Personal tools

Data Mapping for Unreliable Memories

From iis-projects

Revision as of 13:56, 9 February 2015 by Weberbe (talk | contribs)
(diff) ← Older revision | Latest revision (diff) | Newer revision → (diff)
Jump to: navigation, search
Top: Digital communication system employing BPSK transmission over an AWGN channel with unreliable memory. Bottom: Bit-error rate performance of the system assuming convolutional coding for different data representations.




Christoph Roth
Christian Benkeser
Georgios Karakonstantis (EPFL)
Andreas Burg (EPFL)
Christoph Studer (Rice University)


Telecommunications Circuits Laboratory of EPFL
Digital Signal Processing Laboratory of Rice University


The continuous shrinkage of semiconductor devices during recent years has led to the enormous success of digital signal processing (DSP) systems. Such an evolution was – up to now – relying on the assumption that the underlying hardware is able to perform computations and store data in a 100% reliable manner. However, it is now becoming apparent that such a trend may come to an end due to the increasing effect of semiconductor-process variability as well as reliability issues that threaten the correct circuit functionality, especially for CMOS technology nodes beyond 45 nm. Consequently, future DSP systems must provide robustness on algorithm and application level to the presence of reliability issues. In this project, we have investigated the impact of defects in memories, which are particularly susceptible to process variations, on the performance of DSP systems.

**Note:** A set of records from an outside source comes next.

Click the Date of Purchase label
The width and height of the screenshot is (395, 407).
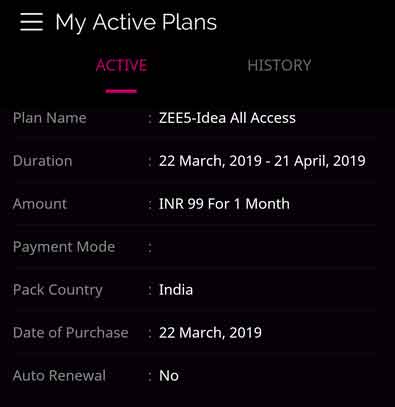(70, 333)
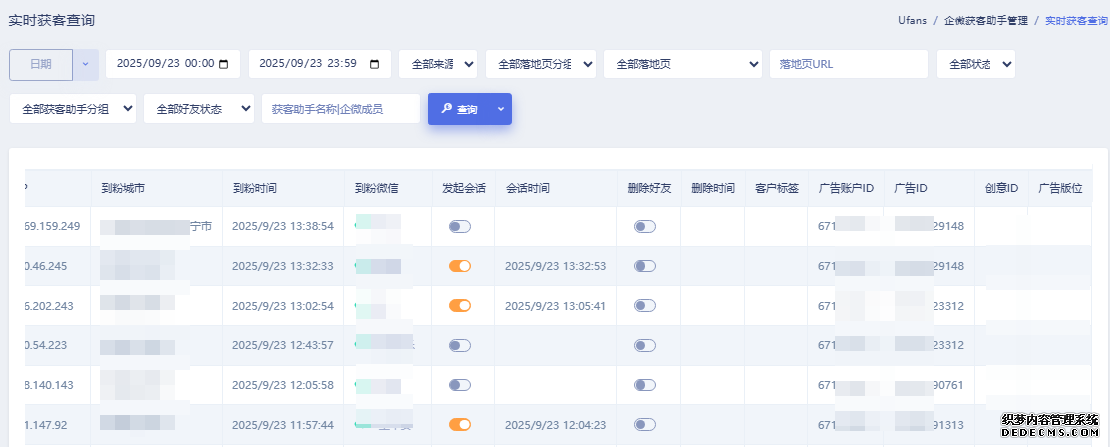Screen dimensions: 1110x447
Task: Expand the arrow beside 查询 button
Action: click(x=499, y=109)
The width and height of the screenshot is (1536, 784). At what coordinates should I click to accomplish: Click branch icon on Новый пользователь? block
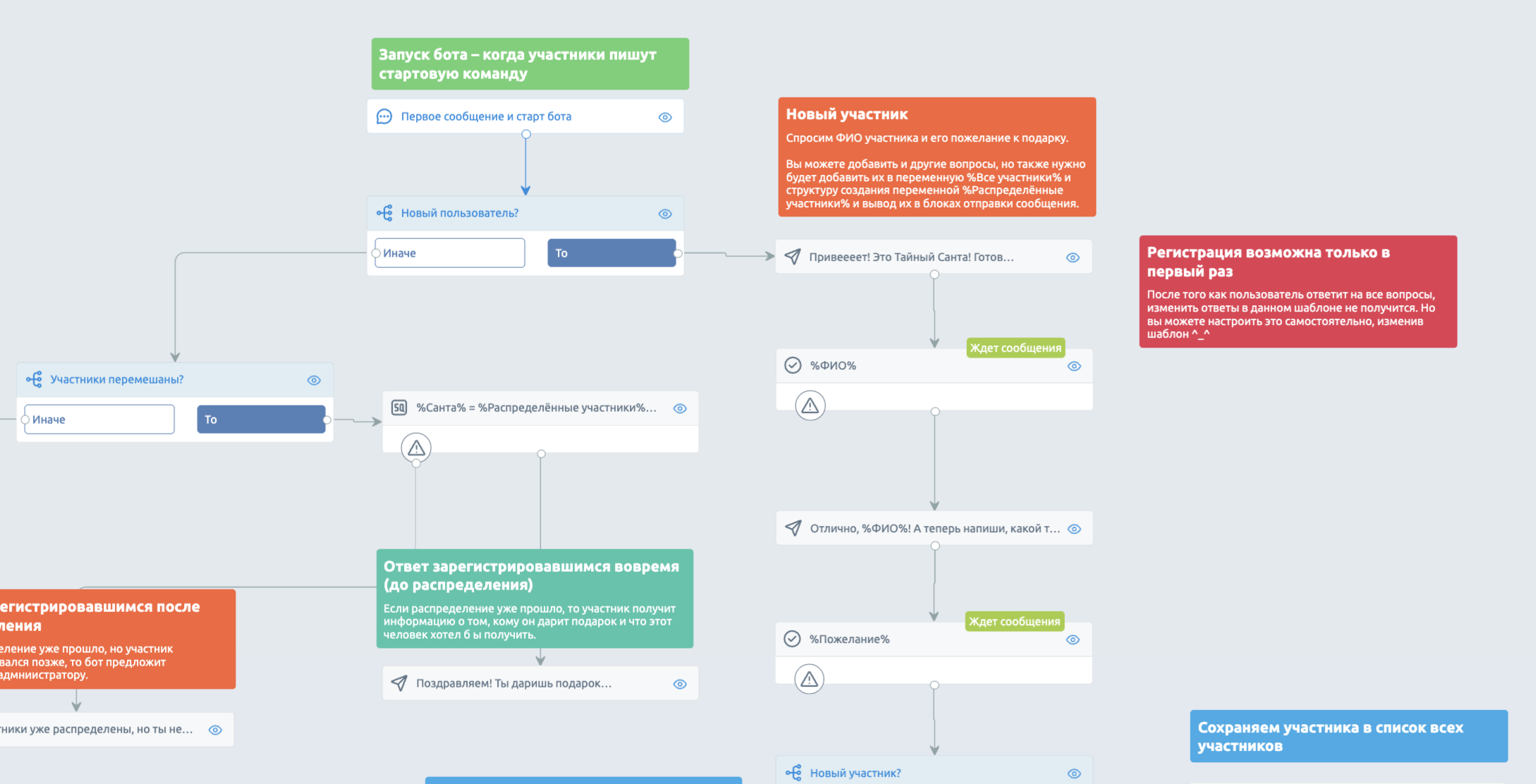coord(384,213)
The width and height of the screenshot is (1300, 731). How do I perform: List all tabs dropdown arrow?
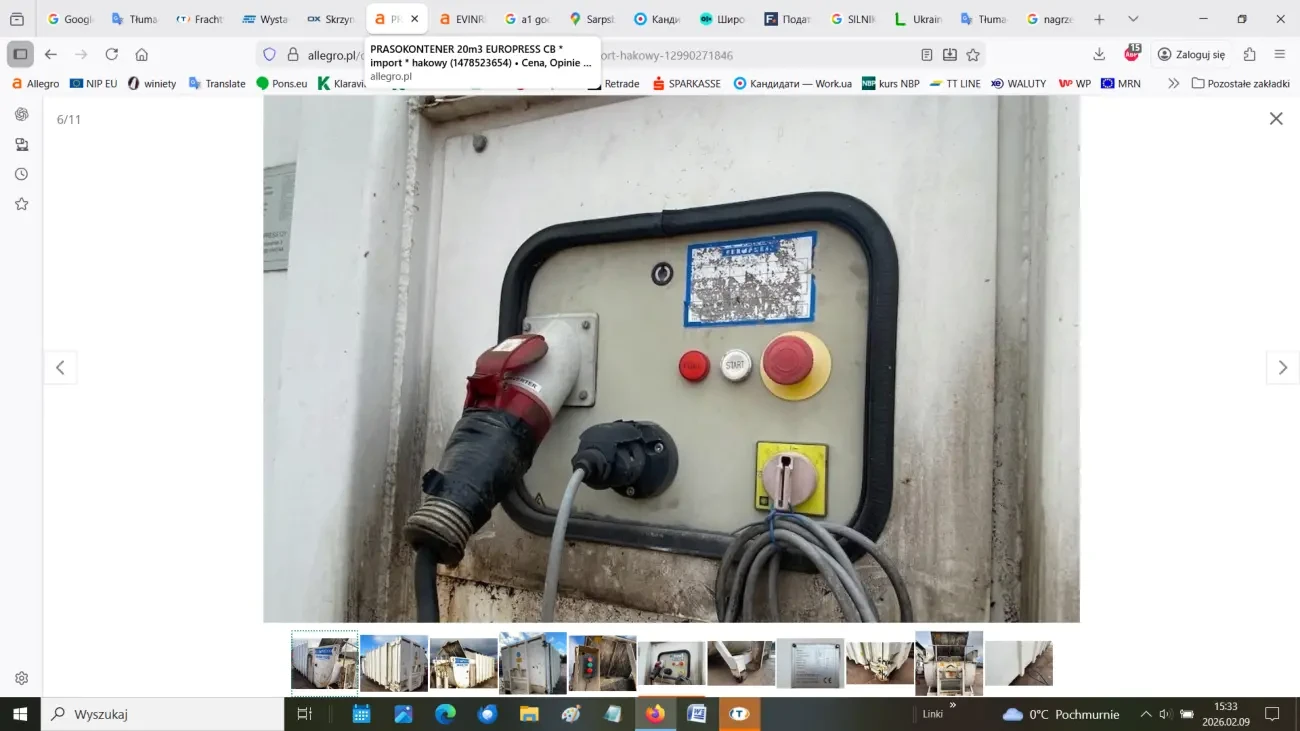pyautogui.click(x=1133, y=19)
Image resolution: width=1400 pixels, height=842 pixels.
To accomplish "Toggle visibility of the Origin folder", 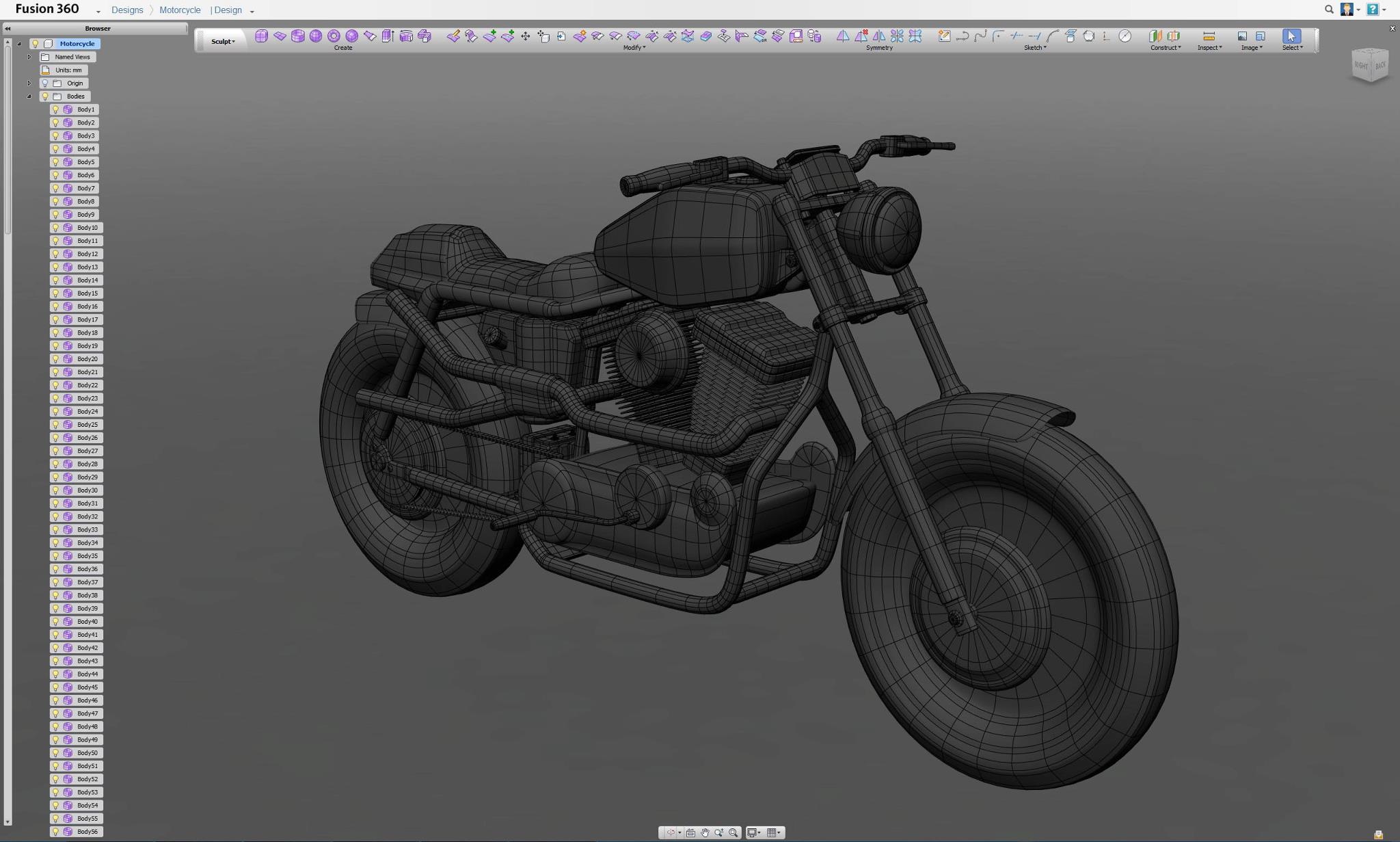I will pyautogui.click(x=44, y=83).
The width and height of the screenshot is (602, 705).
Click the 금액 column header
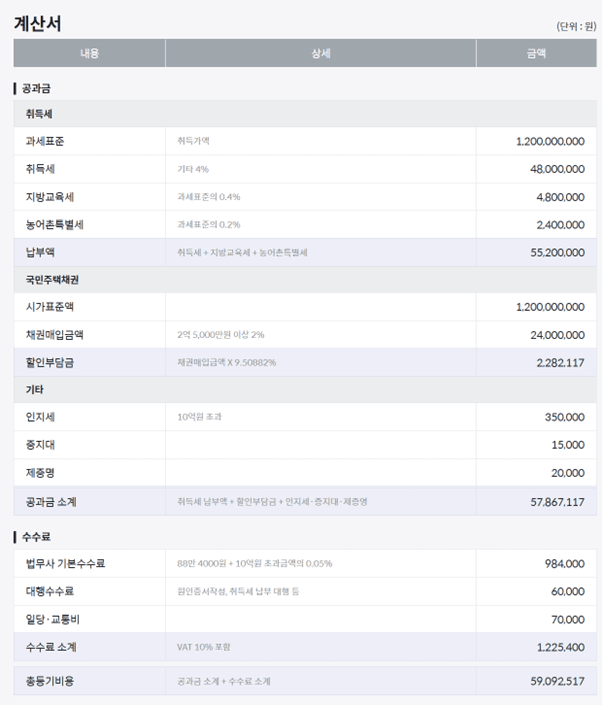[536, 53]
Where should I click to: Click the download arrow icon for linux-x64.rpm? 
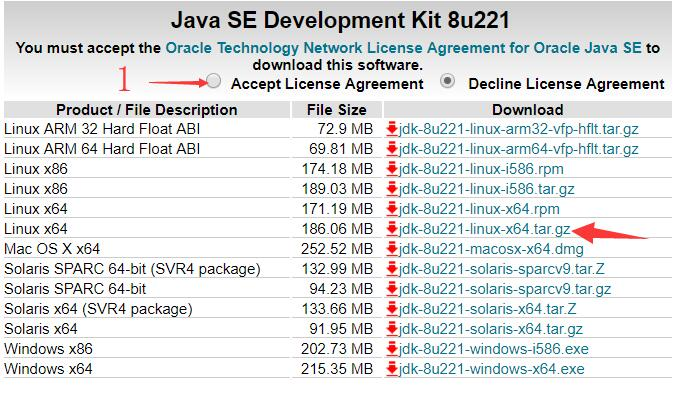[x=392, y=209]
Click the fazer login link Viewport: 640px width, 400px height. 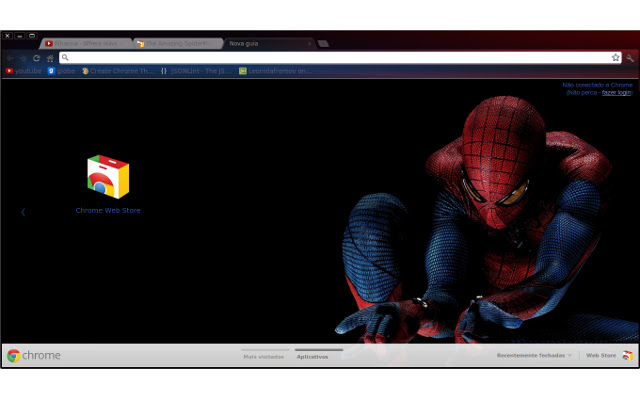click(618, 92)
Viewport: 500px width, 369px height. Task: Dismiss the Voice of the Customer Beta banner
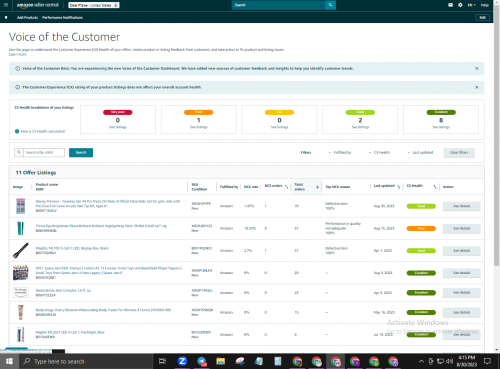click(476, 68)
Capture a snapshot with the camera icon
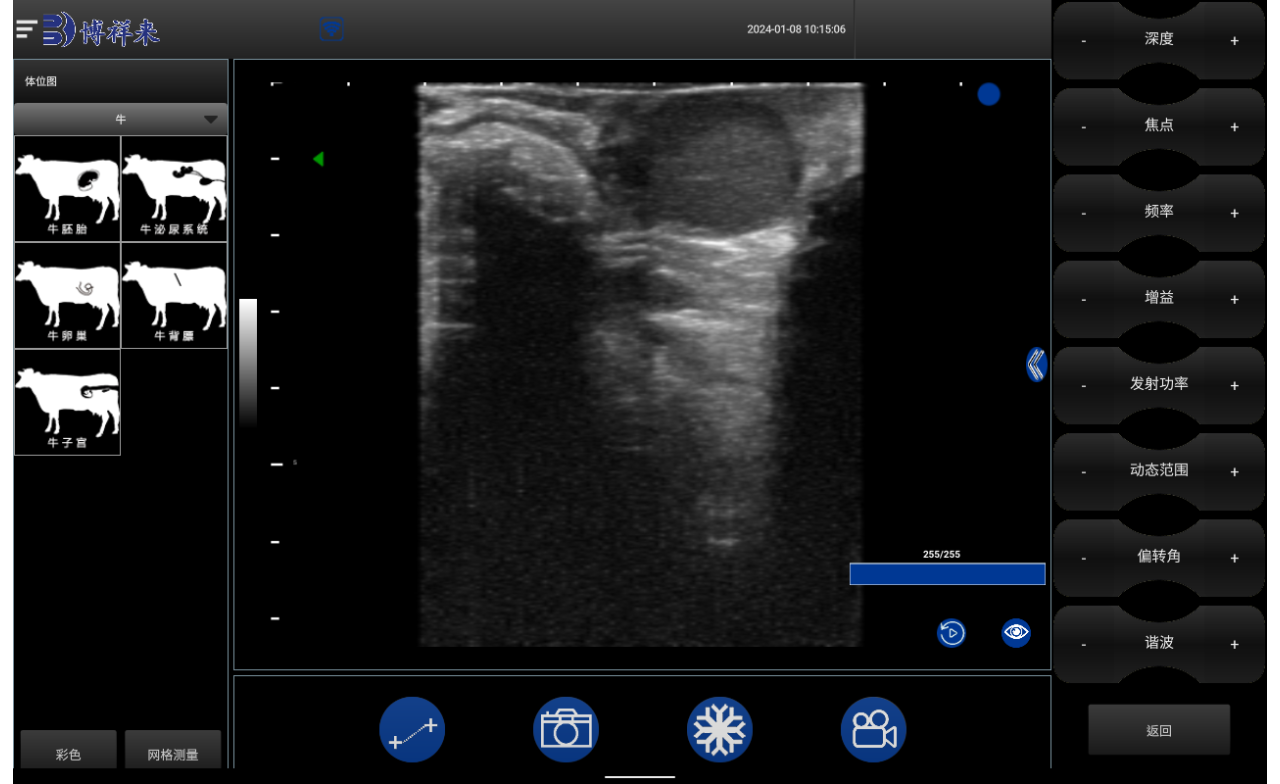 (x=566, y=730)
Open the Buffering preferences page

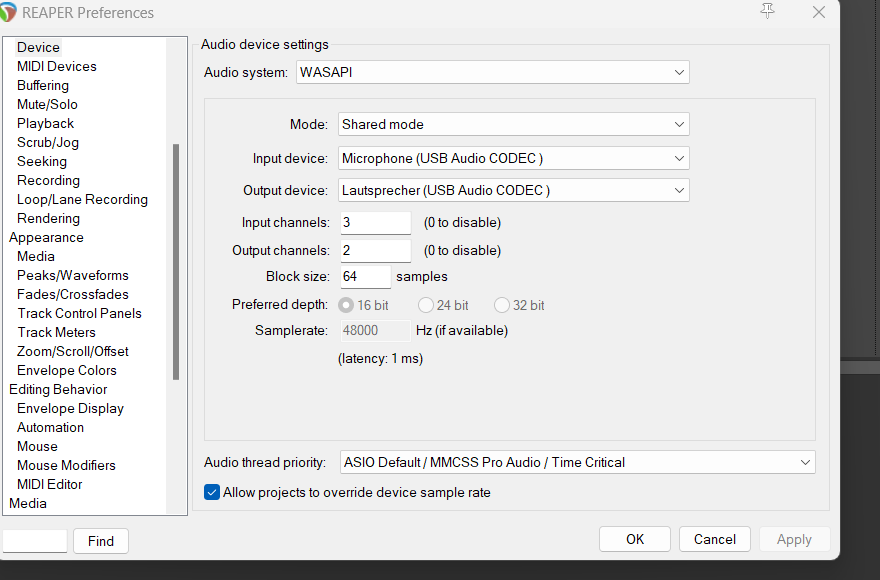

We have found that this impact can be reduced by choosing data representations that are different from the ones typically employed in digital integrated circuits, such as 2’s complement or sign-magnitude number formats. Based on this observation, we have developed a novel framework to analyze the impact of data representations on the performance of unreliable systems. As a proof of concept, we have applied this framework to a practical coded communication system. We have observed that the deployment of optimized data representations (based on application-specific cost functions) substantially increases the robustness of the system to unreliable memory operation, compared to the data representations most commonly used.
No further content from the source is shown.